The two colors being on the warmer and more high-energy side of the color wheel play into Aang’s child-like and happy personality that often takes over in any scene or situation he’s in and often overpowers other colors, even other primary ones such as blue.
This narratively shows that Aang’s actions not only constantly overpower his blue-clad companions but often hold more narrative weight as he is the show's protagonist.
Orange Can Show Seasonal Change
Of course, other meanings of the colors can be applied directly to Aang. Orange can mean change as well, harkening back to being in Autumn’s color pallet (season of change), forebodes Aang’s need for change in the form of character growth and development from a carefree pre-teen into a powerful airbender.
Change also plays an important part around Aang in the fact that everything around him is changed very rapidly and he must learn to accept that the world he used to live in essentially doesn’t exist anymore with how many things have changed. His entire way of living and how he must think changes over the course of what he thinks is a few days but is 100 years!
Orange Can Signify Vitality
Another meaning of orange is vitality, or life, another almost-too-fitting meaning for Aang. This one can be directly tied in with the title of the show, with Aang being the last living Airbender, showing off that even 100 years later the art of Airbending is still active and that through him the culture and ways will continue to live on.
Yellow Is Joyful and Friendly
Yellow is often considered the color of joy and optimism, continuously shown to be two of Aang’s biggest characteristics.

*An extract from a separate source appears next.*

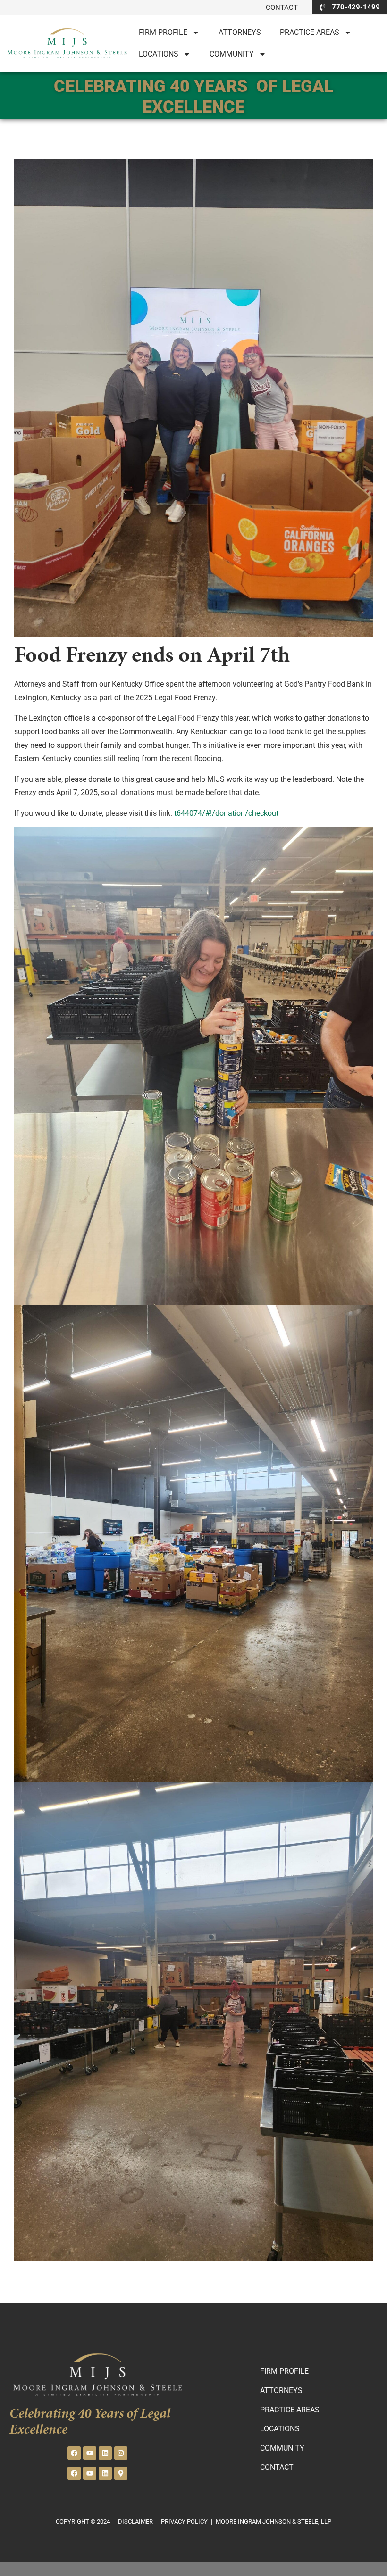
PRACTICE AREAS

Besides just being a usually warm and friendly person, Aang is often the first to indulge in pleasantries, especially at the start of the series, that serve no purpose other than the intention to make himself and others happy. Aang is also easily the most optimistic of all the characters, being open to forgiving his primary antagonist (Zuko) as early as a dozen episodes into the series as well as being the sole person looking for a better way to defeat his biggest enemy without doing the unthinkable.
Orange and Yellow Featured in Season Three
Notably, orange and yellow are the biggest two colors that return in his season three outfit. After his old clothes are burned beyond repair, Aang spends half a season in disguise without any of his signature colors available. Needless to say, the color shift can be pretty jarring, but the moment he doesn't have to hide anymore he adapts an outfit with the same color scheme as his original airbending robes.
The Use of Grey
One last detail I’d like to analyze about Aang is his eye color, that being a nice grey. This appears strange at first, because it doesn’t fit into the established pattern of eye colors in the other nations but makes a lot of sense when thinking about the meaning of colors.
Grey Is Spiritual
Grey eyes often symbolize spirituality in the modern world, which makes sense as Airbenders were shown to be the most spiritual of all the nations; so spiritual that they were the only group that consisted entirely of benders.
Gray Can Symbolize Wisdom and a Gentle Soul
Among other meanings often associated with grey or silver eyes are creativeness, gentleness, and wisdom, all things vital to Aang as a character and the Air Nomads as a larger culture. Grey eyes can also be associated with monks, on which the Air Nomads as a whole were based.